* WHAT TO WORK ON *
Return all of the records below word for word, with nothing changed.

(Data listing)
* * * * * * * * *

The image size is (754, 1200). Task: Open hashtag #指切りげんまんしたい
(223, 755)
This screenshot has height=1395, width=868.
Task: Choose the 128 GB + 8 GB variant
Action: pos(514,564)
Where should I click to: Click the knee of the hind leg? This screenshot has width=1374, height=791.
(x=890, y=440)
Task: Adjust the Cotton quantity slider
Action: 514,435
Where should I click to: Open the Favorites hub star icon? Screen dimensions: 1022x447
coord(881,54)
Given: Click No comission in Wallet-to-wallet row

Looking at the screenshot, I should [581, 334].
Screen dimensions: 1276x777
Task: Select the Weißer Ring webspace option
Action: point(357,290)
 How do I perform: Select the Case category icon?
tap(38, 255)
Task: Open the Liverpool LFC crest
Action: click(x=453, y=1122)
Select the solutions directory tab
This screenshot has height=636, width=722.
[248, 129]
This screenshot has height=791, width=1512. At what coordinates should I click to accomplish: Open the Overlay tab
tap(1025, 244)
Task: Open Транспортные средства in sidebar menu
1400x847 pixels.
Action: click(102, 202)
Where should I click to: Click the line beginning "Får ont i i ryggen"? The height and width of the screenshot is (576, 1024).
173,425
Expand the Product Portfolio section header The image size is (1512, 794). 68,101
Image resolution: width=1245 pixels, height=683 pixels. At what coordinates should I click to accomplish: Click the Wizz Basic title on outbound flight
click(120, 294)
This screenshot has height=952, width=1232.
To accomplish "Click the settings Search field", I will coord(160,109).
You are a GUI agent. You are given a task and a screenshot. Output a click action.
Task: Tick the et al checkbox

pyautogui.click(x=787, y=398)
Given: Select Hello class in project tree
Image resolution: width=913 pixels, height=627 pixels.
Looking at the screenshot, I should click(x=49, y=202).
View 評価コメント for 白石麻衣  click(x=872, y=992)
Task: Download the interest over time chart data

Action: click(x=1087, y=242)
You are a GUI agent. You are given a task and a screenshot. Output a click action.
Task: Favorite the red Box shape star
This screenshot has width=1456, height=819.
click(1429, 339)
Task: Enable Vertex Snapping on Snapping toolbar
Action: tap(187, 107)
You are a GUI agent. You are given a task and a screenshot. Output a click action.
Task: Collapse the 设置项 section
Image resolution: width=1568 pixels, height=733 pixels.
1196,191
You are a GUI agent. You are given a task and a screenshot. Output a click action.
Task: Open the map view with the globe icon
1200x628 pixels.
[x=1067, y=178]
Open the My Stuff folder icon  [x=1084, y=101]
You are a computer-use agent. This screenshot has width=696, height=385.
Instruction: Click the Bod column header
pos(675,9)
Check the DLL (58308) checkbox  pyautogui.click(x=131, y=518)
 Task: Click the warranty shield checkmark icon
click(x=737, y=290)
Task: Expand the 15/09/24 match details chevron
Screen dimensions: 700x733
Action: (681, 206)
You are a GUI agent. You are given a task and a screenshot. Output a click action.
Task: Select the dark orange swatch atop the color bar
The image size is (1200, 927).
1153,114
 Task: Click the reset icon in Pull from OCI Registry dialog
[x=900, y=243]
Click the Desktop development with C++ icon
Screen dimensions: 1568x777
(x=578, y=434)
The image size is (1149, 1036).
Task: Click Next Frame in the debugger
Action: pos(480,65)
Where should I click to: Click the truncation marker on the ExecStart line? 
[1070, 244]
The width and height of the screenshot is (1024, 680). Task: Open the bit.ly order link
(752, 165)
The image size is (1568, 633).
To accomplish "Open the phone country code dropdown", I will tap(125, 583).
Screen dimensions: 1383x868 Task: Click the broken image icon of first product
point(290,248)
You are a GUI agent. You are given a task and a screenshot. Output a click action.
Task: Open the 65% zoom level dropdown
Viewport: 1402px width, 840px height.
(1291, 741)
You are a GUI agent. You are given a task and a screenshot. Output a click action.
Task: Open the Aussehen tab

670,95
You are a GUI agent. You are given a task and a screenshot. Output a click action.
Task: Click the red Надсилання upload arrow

* * * * * * * * *

* EXERCISE ANSWER *
The image size is (754, 1200). Task: Open hashtag #指切りげんまんしたい
(223, 755)
This screenshot has height=1395, width=868.
Task: Choose the 128 GB + 8 GB variant
Action: pos(514,564)
Where should I click to: Click the knee of the hind leg? This screenshot has width=1374, height=791.
(x=890, y=440)
Task: Adjust the Cotton quantity slider
Action: 514,435
Where should I click to: Open the Favorites hub star icon? Screen dimensions: 1022x447
coord(881,54)
Given: Click No comission in Wallet-to-wallet row

Looking at the screenshot, I should [581, 334].
Screen dimensions: 1276x777
Task: Select the Weißer Ring webspace option
Action: point(357,290)
 How do I perform: Select the Case category icon?
tap(38, 255)
Task: Open the Liverpool LFC crest
Action: click(x=453, y=1122)
Select the solutions directory tab
This screenshot has height=636, width=722.
[248, 129]
This screenshot has height=791, width=1512. At what coordinates should I click to accomplish: Open the Overlay tab
tap(1025, 244)
Task: Open Транспортные средства in sidebar menu
1400x847 pixels.
Action: click(102, 202)
Where should I click to: Click the line beginning "Får ont i i ryggen"? The height and width of the screenshot is (576, 1024).
173,425
Expand the Product Portfolio section header The image size is (1512, 794). 68,101
Image resolution: width=1245 pixels, height=683 pixels. At what coordinates should I click to accomplish: Click the Wizz Basic title on outbound flight
click(120, 294)
This screenshot has height=952, width=1232.
To accomplish "Click the settings Search field", I will coord(160,109).
You are a GUI agent. You are given a task and a screenshot. Output a click action.
Task: Tick the et al checkbox

pyautogui.click(x=787, y=398)
Given: Select Hello class in project tree
Image resolution: width=913 pixels, height=627 pixels.
Looking at the screenshot, I should click(x=49, y=202).
View 評価コメント for 白石麻衣  click(x=872, y=992)
Task: Download the interest over time chart data

Action: click(x=1087, y=242)
You are a GUI agent. You are given a task and a screenshot. Output a click action.
Task: Favorite the red Box shape star
This screenshot has width=1456, height=819.
click(1429, 339)
Task: Enable Vertex Snapping on Snapping toolbar
Action: tap(187, 107)
You are a GUI agent. You are given a task and a screenshot. Output a click action.
Task: Collapse the 设置项 section
Image resolution: width=1568 pixels, height=733 pixels.
1196,191
You are a GUI agent. You are given a task and a screenshot. Output a click action.
Task: Open the map view with the globe icon
1200x628 pixels.
[x=1067, y=178]
Open the My Stuff folder icon  [x=1084, y=101]
You are a computer-use agent. This screenshot has width=696, height=385.
Instruction: Click the Bod column header
pos(675,9)
Check the DLL (58308) checkbox  pyautogui.click(x=131, y=518)
 Task: Click the warranty shield checkmark icon
click(x=737, y=290)
Task: Expand the 15/09/24 match details chevron
Screen dimensions: 700x733
Action: (681, 206)
You are a GUI agent. You are given a task and a screenshot. Output a click action.
Task: Select the dark orange swatch atop the color bar
The image size is (1200, 927).
1153,114
 Task: Click the reset icon in Pull from OCI Registry dialog
[x=900, y=243]
Click the Desktop development with C++ icon
Screen dimensions: 1568x777
(x=578, y=434)
The image size is (1149, 1036).
Task: Click Next Frame in the debugger
Action: pos(480,65)
Where should I click to: Click the truncation marker on the ExecStart line? 
[1070, 244]
The width and height of the screenshot is (1024, 680). Task: Open the bit.ly order link
(752, 165)
The image size is (1568, 633).
To accomplish "Open the phone country code dropdown", I will tap(125, 583).
Screen dimensions: 1383x868 Task: Click the broken image icon of first product
point(290,248)
You are a GUI agent. You are given a task and a screenshot. Output a click action.
Task: Open the 65% zoom level dropdown
Viewport: 1402px width, 840px height.
(1291, 741)
You are a GUI agent. You are given a task and a screenshot. Output a click action.
Task: Open the Aussehen tab

670,95
You are a GUI agent. You are given a task and a screenshot. Output a click action.
Task: Click the red Надсилання upload arrow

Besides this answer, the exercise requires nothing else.